*** Source text Section Begins ***

Suburban railway line in Boston, Massachusetts

The Highland branch, also known as the Newton Highlands branch, was a suburban railway line in Boston, Massachusetts. It was opened by the Boston and Albany Railroad in 1886 to serve the growing community of Newton, Massachusetts. The line was closed in 1958 and sold to the Metropolitan Transit Authority (MTA), the predecessor of the current Massachusetts Bay Transportation Authority (MBTA), which reopened it in 1959 as a light rail line, now known as the D branch of the Green Line.

The first section of what became the Highland branch was built by the Boston and Worcester Railroad between Boston and Brookline in 1848. The Charles River Branch Railroad, a forerunner of the New York and New England Railroad, extended the line to Newton Upper Falls in 1852. The B&A bought the line in 1883 and extended to Riverside, rejoining its main line there. The MTA electrified the line when it rebuilt it for light rail use.

*** Source text Section Ends ***
*** Data shown Section Begins ***

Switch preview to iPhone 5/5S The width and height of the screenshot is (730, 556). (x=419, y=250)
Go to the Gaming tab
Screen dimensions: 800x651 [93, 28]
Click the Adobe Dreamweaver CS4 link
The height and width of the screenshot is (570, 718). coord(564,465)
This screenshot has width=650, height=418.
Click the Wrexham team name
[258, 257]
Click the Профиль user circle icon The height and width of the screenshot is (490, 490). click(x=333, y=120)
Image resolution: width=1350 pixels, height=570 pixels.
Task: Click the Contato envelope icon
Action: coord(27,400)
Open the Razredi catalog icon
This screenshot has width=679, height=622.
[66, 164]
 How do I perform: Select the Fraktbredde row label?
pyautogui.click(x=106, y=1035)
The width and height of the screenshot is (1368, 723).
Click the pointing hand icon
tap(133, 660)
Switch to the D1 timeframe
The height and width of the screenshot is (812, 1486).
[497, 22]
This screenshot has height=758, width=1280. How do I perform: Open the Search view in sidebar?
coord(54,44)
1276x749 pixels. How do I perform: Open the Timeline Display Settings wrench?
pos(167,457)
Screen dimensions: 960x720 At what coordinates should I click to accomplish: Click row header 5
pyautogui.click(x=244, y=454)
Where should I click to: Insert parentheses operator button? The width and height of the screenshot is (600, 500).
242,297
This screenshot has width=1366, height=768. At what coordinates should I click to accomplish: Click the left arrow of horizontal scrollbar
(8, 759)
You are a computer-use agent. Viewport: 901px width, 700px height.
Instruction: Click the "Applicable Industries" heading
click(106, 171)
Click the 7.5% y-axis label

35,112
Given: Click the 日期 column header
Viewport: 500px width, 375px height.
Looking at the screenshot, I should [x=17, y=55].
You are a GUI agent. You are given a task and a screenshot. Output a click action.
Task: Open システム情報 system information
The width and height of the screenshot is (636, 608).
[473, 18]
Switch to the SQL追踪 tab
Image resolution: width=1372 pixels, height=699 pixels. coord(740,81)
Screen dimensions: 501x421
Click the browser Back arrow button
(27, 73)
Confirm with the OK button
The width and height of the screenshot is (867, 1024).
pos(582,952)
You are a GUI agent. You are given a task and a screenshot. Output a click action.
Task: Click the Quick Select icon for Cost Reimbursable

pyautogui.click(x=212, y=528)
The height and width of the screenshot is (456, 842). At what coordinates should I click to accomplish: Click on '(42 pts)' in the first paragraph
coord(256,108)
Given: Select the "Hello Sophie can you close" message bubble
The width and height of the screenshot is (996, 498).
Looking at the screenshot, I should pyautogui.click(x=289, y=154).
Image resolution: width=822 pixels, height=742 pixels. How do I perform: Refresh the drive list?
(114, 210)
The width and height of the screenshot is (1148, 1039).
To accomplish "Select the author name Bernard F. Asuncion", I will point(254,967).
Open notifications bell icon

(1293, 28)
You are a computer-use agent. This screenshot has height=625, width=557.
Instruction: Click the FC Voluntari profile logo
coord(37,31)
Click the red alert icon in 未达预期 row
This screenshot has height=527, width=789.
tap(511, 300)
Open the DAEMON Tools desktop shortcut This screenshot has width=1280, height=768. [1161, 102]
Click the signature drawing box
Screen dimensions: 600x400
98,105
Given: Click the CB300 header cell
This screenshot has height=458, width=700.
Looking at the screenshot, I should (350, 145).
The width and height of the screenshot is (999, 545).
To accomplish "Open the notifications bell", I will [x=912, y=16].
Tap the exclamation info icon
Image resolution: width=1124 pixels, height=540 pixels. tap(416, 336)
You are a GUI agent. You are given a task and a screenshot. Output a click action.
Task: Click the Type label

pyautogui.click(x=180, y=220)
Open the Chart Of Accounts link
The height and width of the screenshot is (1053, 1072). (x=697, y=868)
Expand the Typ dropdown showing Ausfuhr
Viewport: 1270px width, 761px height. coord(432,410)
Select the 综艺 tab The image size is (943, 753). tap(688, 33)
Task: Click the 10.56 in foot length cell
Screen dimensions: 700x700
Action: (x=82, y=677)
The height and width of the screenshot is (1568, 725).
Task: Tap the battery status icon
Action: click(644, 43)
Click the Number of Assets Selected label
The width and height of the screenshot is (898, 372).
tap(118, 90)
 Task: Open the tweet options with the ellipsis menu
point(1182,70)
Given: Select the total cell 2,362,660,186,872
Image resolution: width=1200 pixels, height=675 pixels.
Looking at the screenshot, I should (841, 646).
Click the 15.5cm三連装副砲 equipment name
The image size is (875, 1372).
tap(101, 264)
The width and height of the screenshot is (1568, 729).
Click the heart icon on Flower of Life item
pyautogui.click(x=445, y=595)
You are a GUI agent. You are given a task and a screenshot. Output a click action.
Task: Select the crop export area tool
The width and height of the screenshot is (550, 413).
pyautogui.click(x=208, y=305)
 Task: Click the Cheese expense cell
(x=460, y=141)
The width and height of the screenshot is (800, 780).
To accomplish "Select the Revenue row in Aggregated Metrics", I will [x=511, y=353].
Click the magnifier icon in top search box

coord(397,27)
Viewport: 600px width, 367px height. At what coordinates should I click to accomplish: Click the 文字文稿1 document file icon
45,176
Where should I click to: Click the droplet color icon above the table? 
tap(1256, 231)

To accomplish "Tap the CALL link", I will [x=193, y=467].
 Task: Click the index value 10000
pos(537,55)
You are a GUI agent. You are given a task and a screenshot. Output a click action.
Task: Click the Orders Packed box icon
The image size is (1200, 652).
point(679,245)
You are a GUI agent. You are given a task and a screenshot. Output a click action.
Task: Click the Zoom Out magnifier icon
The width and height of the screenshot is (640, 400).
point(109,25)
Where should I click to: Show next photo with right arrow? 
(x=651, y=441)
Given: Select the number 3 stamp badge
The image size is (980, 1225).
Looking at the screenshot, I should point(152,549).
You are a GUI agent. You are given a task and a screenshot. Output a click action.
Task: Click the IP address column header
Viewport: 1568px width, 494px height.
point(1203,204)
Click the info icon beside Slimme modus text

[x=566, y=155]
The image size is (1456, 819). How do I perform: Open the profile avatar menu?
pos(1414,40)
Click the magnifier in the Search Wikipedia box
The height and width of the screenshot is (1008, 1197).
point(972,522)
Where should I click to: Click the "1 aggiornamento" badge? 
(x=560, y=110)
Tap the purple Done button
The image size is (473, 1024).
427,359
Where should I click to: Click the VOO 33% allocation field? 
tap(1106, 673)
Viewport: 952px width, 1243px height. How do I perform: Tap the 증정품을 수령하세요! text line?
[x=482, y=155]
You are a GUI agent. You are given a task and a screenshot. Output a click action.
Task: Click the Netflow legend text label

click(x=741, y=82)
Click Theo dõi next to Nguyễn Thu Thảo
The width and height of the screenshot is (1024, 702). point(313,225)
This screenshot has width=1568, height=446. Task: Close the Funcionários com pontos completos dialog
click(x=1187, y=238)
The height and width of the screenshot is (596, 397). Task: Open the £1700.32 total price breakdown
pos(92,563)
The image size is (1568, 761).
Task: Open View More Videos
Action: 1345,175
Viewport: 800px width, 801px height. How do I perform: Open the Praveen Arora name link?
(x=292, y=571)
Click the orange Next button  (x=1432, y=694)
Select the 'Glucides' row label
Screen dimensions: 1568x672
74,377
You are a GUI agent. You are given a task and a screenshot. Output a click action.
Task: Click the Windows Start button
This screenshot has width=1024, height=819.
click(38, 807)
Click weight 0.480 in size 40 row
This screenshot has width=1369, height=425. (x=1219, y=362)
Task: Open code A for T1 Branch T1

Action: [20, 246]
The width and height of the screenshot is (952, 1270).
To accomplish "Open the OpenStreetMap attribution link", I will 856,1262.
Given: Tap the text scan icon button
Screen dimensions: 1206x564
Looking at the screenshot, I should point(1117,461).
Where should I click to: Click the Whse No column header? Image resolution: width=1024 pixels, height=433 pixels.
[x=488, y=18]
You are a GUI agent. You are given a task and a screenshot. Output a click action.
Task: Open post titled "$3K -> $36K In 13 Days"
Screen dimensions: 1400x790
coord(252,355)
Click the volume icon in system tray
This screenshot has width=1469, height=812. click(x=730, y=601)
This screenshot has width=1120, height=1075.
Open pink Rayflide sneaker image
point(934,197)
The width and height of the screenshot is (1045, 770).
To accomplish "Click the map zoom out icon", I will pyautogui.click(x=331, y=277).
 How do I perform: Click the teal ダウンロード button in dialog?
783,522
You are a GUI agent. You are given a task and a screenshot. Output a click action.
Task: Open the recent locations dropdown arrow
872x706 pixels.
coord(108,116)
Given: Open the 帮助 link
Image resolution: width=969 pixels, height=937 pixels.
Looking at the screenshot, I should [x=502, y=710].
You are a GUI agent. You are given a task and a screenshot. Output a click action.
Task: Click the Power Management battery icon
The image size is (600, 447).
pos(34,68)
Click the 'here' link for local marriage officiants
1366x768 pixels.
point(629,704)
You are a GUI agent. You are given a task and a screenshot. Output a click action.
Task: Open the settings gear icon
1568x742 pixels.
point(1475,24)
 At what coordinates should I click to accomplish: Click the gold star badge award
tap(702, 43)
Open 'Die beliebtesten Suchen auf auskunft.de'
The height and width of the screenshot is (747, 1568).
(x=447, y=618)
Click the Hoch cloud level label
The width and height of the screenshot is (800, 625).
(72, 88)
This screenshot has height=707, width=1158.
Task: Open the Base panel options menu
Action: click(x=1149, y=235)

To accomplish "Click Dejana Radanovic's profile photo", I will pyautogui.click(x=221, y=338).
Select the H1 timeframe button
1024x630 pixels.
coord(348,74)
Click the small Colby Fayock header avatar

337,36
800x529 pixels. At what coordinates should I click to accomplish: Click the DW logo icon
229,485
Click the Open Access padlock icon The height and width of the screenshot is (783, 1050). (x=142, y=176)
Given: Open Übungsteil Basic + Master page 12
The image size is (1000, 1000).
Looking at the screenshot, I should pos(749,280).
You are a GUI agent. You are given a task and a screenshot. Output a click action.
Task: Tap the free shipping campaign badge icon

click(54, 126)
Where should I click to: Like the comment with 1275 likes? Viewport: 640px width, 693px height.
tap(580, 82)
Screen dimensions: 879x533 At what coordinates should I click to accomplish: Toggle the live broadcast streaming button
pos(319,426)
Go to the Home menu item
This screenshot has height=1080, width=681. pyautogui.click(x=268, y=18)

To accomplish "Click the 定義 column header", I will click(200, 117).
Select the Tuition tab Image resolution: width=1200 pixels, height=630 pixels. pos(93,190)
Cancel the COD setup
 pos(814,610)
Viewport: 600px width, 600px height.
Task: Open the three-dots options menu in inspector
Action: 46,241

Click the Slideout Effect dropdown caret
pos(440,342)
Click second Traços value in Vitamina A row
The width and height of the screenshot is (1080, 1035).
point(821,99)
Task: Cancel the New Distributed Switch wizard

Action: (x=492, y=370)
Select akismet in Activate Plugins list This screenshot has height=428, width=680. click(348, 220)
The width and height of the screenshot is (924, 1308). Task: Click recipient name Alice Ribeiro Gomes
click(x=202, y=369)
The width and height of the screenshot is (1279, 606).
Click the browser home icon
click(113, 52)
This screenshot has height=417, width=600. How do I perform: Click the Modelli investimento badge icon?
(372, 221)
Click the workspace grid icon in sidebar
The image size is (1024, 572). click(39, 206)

*** Data shown Section Ends ***

### Check your understanding
[a] Answer these questions using the Highland branch text:
(i) In what year did the Boston and Albany Railroad open the line?
(ii) Which railroad built the first section, between Boston and Brookline, in 1848?
(iii) To what place did the Charles River Branch Railroad extend the line in 1852?
[b] Reproduce the Highland branch text word for word, starting at "The first section" and continuing up to and including "light rail use.".

### Answers per task
[a]
(i) 1886
(ii) The Boston and Worcester Railroad
(iii) Newton Upper Falls

[b]
The first section of what became the Highland branch was built by the Boston and Worcester Railroad between Boston and Brookline in 1848. The Charles River Branch Railroad, a forerunner of the New York and New England Railroad, extended the line to Newton Upper Falls in 1852. The B&A bought the line in 1883 and extended to Riverside, rejoining its main line there. The MTA electrified the line when it rebuilt it for light rail use.